Flotilha indígena ruma a Manaus levando vozes e demandas por justiça ambiental à COP30
Um novo capítulo do diário de bordo da Caravana Yaku Mama que se aproxima do Brasil
por Lucía Ixchiú
A noite terminou com uma festa de resistência e dança, um brinde aos nossos mortos — líderes, defensoras, acadêmicos, artistas e comunicadores indígenas assassinados por proteger a terra, o rio e a água. Fazemos da festa um direito, e, a partir da dignidade, os nomeamos.
Partimos de Iquitos após o cinema flutuante na Ilha Bonita, na praia de Muyuna. Deixamos para trás a maior cidade do mundo acessível apenas pelo rio Amazonas e pelo ar — um território onde tentam impor uma megaestrada que ameaça toda a biodiversidade da região. No meio desse caos, resistem povos milenares, entre contradições e violências impostas.
Já rio adentro, no início da navegação, muitos sentimentos afloram. Lembro da minha família, da minha casa — a mesma para a qual não posso voltar agora, por causa da violência e da criminalização dos Estados. Há quem não goste do meu trabalho, embora ele nasça apenas do desejo de justiça e vida digna.
Esta viagem tem sido também um reencontro comigo mesma, com as diversas formas de me reconectar ao território — neste caso, com o rio Amazonas, que navegamos há vários dias.
Chegamos a Letícia, na tríplice fronteira colombiana, para traçar o rumo a Tabatinga e preparar a etapa final antes de seguirmos até Manaus. Sob o calor do meio-dia, subimos com malas, equipamentos e mais de 60 almas embarcadas nesta travessia. Havia pessoas à nossa espera, prontas para nos acolher e nos conduzir à casa que seria o nosso abrigo por alguns dias.
No dia seguinte, um festival de comidas indígenas nos recebeu, celebrando a diversidade dos povos que habitam essa região de encontro e resistência.
A OPIAC, Organização Nacional dos Povos Indígenas da Amazônia Colombiana, nos deu uma verdadeira aula sobre como se constrói, desde a base, um processo coletivo de defesa do território e das autonomias, articulando perspectivas e diálogos com diferentes instâncias.
A tríplice fronteira é um lugar incrível e, ao mesmo tempo, incompreensível — diverso, não linear, profundamente contraditório.

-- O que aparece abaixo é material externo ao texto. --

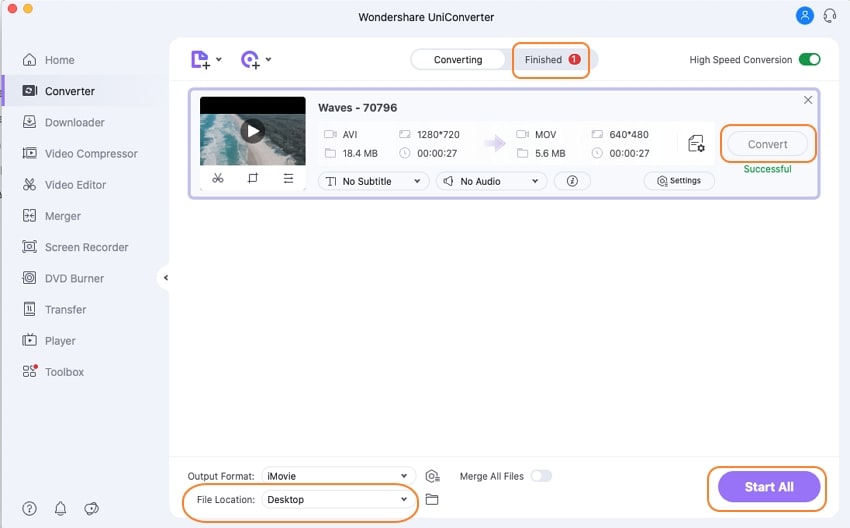The height and width of the screenshot is (528, 850).
Task: Toggle High Speed Conversion switch
Action: click(809, 60)
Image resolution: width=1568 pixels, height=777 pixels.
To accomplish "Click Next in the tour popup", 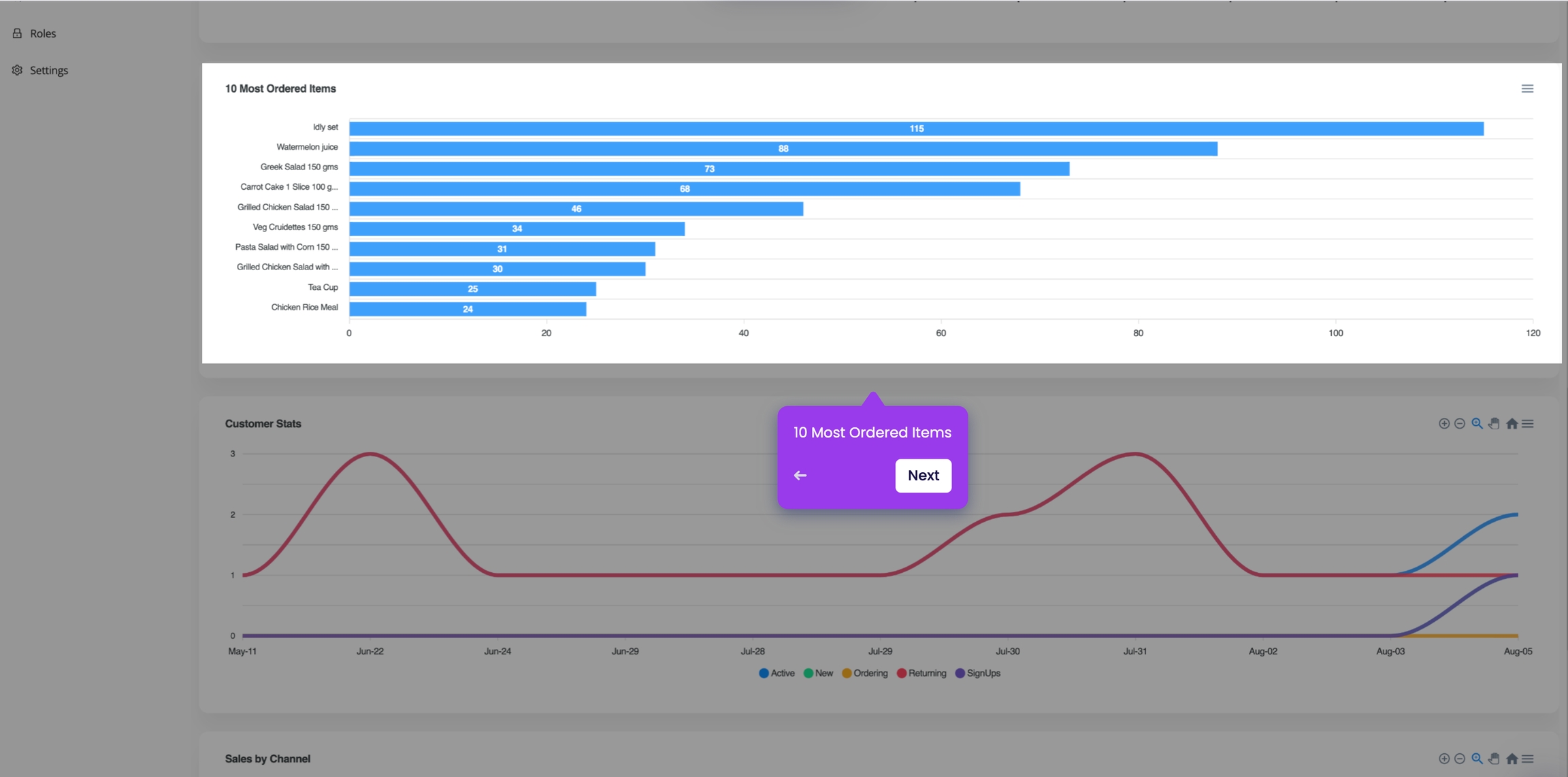I will click(x=923, y=476).
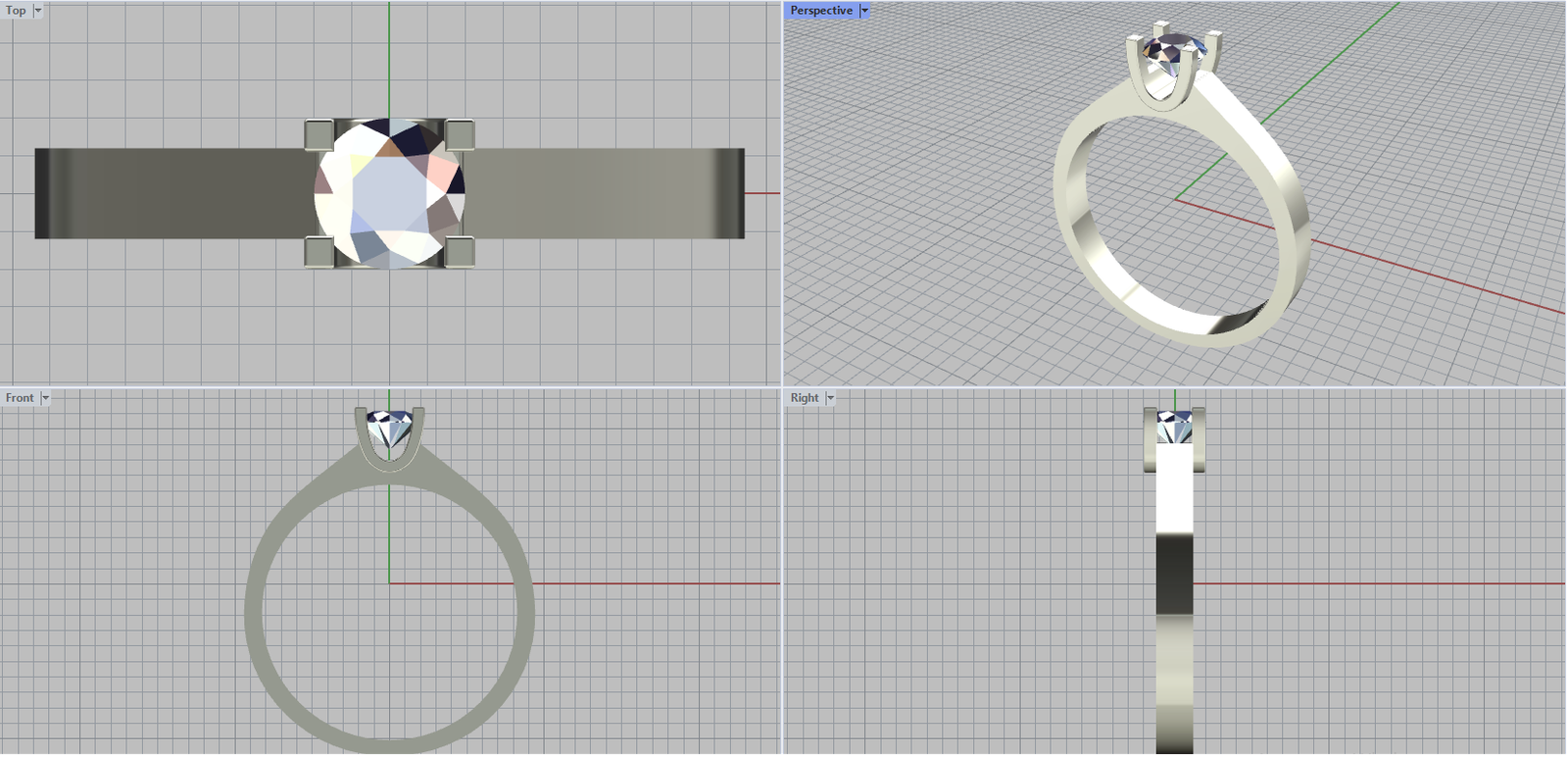Click the Perspective viewport title label

[x=820, y=11]
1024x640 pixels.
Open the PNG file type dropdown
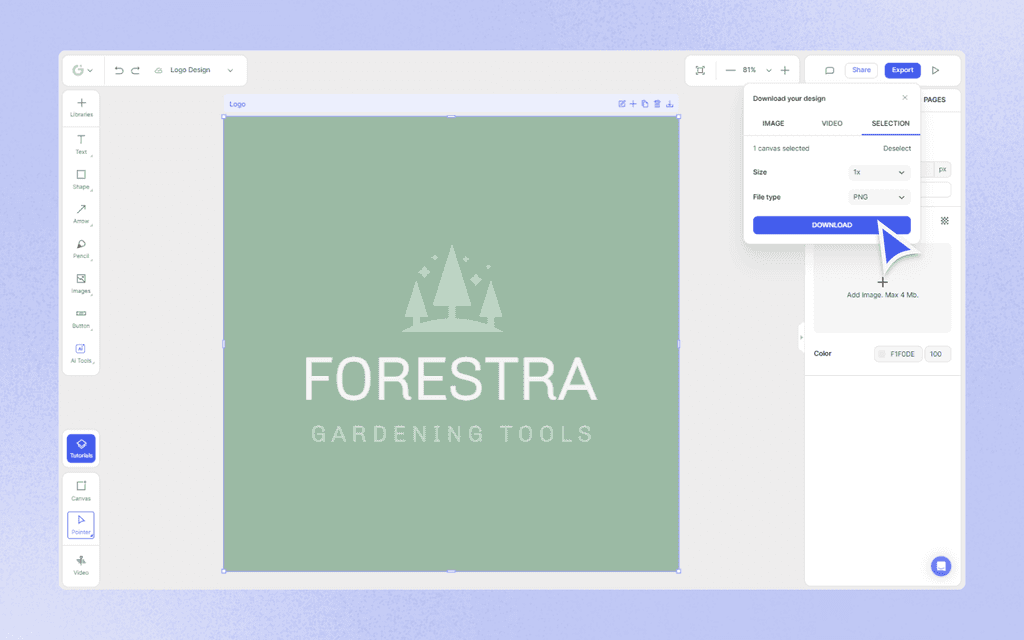pos(878,197)
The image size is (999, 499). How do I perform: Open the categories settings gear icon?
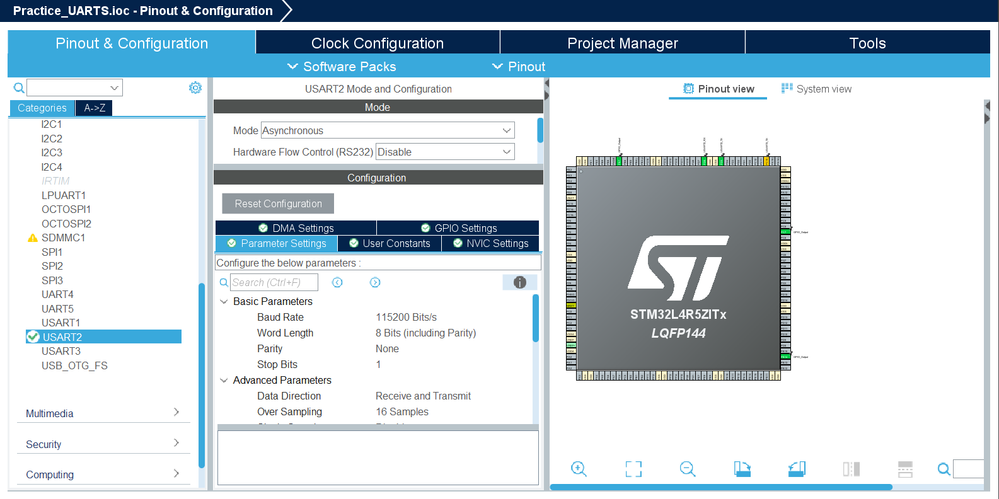point(195,88)

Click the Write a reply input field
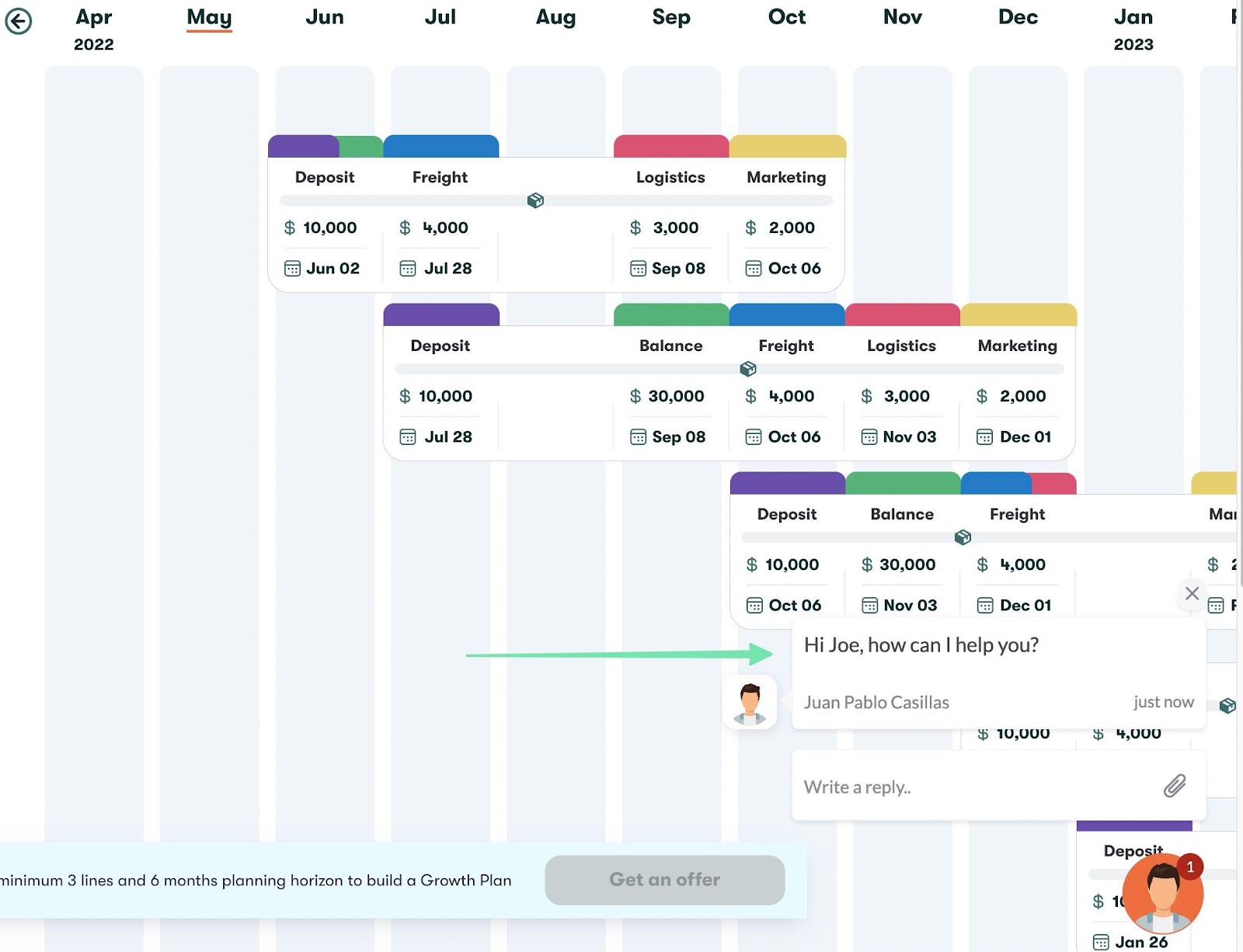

É um território onde, em meio ao despojo, a vida insiste em nascer. Uma rua separa e divide o que antes era um só corpo, agora fragmentado pelas fronteiras dos Estados-nação, em meio ao contrabando de flora, fauna e pessoas.
Fomos a um parque na cidade de Letícia, onde os pássaros cantam ao cair do sol. Entre a diversidade de comidas, sabores e aromas, a selva nos envolveu com seu manto de sonhos, conectando-nos a um plano mais profundo do ser.
Para o meu povo, os sonhos fazem parte da existência. E, nesta viagem, ao chegar à tríplice fronteira, comecei a receber mensagens através deles. Uma avó veio me visitar em sonho — e ali, naquele encontro, encontrei minha casa. Dormir também se tornou um caminho dentro desta travessia.
No dia seguinte, navegamos até a fronteira com o Peru, onde fomos recebidos pela comunidade de San Juan del Barranco com cantos e danças do povo Tikuna. Também os izangos dançaram sobre nossos corpos.
Em meio à selva, cantamos e dançamos ao ritmo da cúmbia amazônica. Exaustos após uma partida de futebol com a comunidade — onde o Yakumama deu tudo em campo, mas acabou derrotado —, voltamos rio adentro, navegando de volta para casa.
No amanhecer seguinte, começamos os preparativos para zarpar rumo a Manaus.